In 1968, after two years at Granada, Leonardo Polo returned to the University of Navarre, where he taught a variety of courses including history of philosophy, ethics, fundamentals of philosophy, psychology or any other course that required filling in when no other professor was available. Polo also continued working privately on the implications of his philosophical methodology. In 1971 he published the article "The question of extra-mental essence" and in 1972 he finished a 500 page volume titled Transcendental Anthropology, which he did not however publish.

From 1978 until his retirement, Leonard Polo crossed the Atlantic during the summers to give brief courses in various Latin American universities among which were the Pan-American University (Mexico), the University of Piura (Peru), La Sabana (Colombia), and the University of the Andes (Chile). His knowledge and love for Latin America and its circumstances is evident in his essay Liberation Theology and the Future of the Americas, published in 1988. 

Through the 1970s and early 1980s, Polo gave a number of undergraduate and graduate courses on a variety of topics. Many of these courses would become integrated into his larger philosophical project and would serve as the basis for publications in later years. It is also during these years, both in Latin America and at Navarre, that students began transcribing notes based on Polo's lectures and then passed them from one to another. At times, these notes would be reviewed and corrected by Polo himself, and would become an important instrument for the development of his own thought and as eventual basis for publications in later years.

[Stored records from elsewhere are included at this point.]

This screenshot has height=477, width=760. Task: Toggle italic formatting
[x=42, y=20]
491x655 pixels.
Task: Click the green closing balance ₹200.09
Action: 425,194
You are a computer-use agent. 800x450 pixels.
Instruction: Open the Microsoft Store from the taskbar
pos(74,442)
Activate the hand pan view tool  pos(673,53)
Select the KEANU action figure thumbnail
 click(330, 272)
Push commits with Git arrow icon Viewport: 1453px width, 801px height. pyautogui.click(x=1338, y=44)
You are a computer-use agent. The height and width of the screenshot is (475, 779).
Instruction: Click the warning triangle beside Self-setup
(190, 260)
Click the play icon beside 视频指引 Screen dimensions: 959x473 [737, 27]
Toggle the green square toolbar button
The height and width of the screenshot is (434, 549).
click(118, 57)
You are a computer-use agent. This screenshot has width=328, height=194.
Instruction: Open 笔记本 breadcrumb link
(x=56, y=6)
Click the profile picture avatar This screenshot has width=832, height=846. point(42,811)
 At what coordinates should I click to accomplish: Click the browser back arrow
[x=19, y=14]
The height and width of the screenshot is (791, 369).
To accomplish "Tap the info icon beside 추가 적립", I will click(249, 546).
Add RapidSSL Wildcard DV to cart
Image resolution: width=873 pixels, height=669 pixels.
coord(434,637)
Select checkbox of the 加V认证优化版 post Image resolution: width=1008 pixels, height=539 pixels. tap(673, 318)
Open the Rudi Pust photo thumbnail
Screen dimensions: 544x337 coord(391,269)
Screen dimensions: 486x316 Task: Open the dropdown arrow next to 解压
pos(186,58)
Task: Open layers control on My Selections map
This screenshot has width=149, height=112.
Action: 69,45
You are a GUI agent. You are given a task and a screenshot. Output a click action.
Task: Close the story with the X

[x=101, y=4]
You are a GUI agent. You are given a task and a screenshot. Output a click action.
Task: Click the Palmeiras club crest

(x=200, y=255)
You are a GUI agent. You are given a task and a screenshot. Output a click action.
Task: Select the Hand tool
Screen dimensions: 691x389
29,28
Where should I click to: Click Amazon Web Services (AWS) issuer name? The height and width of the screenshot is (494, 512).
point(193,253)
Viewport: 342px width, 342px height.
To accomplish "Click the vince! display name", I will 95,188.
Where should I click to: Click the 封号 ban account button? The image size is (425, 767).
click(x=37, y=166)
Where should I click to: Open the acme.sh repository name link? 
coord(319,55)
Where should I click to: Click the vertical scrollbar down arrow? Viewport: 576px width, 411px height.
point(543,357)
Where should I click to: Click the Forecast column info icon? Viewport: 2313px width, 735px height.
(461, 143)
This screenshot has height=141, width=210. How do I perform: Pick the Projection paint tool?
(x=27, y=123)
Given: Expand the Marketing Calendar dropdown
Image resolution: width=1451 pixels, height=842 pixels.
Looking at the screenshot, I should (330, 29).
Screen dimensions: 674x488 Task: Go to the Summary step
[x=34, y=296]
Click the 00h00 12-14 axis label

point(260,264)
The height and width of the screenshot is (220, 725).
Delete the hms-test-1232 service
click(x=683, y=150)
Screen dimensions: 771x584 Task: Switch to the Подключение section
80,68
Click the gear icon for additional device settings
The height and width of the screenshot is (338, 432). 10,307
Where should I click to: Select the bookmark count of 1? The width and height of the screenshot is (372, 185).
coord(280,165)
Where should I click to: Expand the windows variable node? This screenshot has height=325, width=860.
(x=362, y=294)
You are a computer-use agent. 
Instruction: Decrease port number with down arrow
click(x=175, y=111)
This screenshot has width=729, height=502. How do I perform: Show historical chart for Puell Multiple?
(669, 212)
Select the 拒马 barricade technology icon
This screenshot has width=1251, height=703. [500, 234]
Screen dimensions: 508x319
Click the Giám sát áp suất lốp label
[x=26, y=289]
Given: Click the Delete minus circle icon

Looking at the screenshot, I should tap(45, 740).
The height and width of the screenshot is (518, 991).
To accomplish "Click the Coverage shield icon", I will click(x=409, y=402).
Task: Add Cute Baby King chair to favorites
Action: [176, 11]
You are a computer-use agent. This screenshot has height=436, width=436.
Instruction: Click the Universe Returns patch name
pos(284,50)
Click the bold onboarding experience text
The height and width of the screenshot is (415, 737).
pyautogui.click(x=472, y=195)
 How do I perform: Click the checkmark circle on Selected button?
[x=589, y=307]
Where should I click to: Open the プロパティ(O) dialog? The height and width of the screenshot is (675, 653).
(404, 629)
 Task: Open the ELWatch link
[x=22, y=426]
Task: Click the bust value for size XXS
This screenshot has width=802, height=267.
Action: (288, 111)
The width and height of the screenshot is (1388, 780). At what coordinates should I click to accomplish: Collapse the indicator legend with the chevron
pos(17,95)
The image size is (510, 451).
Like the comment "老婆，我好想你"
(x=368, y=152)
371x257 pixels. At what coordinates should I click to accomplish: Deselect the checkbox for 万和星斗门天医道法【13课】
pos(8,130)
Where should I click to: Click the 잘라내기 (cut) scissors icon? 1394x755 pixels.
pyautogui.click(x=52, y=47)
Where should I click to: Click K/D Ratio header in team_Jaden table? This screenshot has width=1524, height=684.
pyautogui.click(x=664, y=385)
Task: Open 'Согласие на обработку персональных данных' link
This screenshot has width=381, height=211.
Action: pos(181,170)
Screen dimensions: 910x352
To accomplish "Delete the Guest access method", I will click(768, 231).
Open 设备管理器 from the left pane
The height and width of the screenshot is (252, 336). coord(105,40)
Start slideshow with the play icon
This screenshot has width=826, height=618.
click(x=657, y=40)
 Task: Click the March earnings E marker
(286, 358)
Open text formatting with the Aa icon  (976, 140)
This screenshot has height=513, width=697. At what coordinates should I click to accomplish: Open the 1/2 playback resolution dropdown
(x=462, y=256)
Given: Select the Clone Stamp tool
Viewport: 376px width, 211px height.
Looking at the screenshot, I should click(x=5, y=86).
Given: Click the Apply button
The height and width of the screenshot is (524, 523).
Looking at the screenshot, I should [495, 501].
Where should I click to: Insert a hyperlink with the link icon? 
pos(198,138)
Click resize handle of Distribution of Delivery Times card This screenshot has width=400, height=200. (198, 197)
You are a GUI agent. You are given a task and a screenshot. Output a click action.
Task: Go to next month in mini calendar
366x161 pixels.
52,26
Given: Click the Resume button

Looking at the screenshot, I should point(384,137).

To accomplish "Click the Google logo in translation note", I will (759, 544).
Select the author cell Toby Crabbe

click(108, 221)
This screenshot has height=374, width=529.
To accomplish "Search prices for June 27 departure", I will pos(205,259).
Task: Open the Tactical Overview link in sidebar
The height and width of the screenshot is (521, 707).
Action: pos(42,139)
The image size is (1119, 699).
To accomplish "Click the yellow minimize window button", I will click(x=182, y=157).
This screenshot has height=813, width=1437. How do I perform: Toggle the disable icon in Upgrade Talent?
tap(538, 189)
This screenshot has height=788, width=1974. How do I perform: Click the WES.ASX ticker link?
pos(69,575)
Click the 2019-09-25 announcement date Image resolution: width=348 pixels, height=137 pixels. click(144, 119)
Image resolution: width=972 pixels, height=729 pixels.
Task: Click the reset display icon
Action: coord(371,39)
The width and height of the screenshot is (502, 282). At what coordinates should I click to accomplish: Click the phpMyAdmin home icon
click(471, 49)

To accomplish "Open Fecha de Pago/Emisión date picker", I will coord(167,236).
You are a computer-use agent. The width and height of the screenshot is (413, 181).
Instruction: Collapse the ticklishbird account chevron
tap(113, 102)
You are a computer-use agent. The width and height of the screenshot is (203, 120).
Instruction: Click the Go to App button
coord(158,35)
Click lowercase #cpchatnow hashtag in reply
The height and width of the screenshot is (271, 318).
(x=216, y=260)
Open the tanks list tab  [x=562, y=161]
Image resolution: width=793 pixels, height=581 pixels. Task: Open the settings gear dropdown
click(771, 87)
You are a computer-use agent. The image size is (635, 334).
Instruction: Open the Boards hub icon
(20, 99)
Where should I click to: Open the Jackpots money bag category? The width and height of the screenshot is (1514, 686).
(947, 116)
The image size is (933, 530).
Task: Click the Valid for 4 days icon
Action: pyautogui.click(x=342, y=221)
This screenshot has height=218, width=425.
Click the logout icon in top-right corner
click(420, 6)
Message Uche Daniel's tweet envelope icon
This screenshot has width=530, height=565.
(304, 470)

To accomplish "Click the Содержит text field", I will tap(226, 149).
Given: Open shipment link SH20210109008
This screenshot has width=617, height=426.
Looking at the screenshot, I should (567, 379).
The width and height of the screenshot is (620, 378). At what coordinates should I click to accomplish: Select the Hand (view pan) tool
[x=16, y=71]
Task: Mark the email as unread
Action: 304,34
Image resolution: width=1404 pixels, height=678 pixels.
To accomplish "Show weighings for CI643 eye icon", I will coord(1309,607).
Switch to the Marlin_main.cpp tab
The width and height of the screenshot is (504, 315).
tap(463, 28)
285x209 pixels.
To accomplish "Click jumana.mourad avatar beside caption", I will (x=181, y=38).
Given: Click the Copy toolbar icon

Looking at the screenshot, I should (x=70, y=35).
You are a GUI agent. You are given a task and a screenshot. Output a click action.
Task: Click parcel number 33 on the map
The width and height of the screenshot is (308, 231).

Examples of class notes preserved from this period give a further insight into Polo's philosophical activity during these years: investigations on Aristotelian philosophy of nature; Aristotelian philosophical psychology; several courses on the theory of knowledge (engaging especially with Kant, Hegel, Nietzsche); the rational knowledge of God; general psychology; habitual knowledge of the first principles; social justice; natural law; political philosophy; courses on liberation theology; bioethics; philosophy of education; philosophy of science (space and time); ethics; action theory; business sciences; sociology; organizational theory; philosophy of work and technology; philosophy of communication; philosophy of information sciences; philosophy of culture; philosophy of art; esthetics; philosophy of education; and philosophy of history. In addition to this, Polo also taught courses focused on specific currents and periods of the history of philosophy such as nominalism, idealism, contemporary philosophy, and Thomism, as well as specific philosophers including Scotus, Eckhart, Leibniz, Hegel, Kierkegaard, Nietzcshe and Heidegger.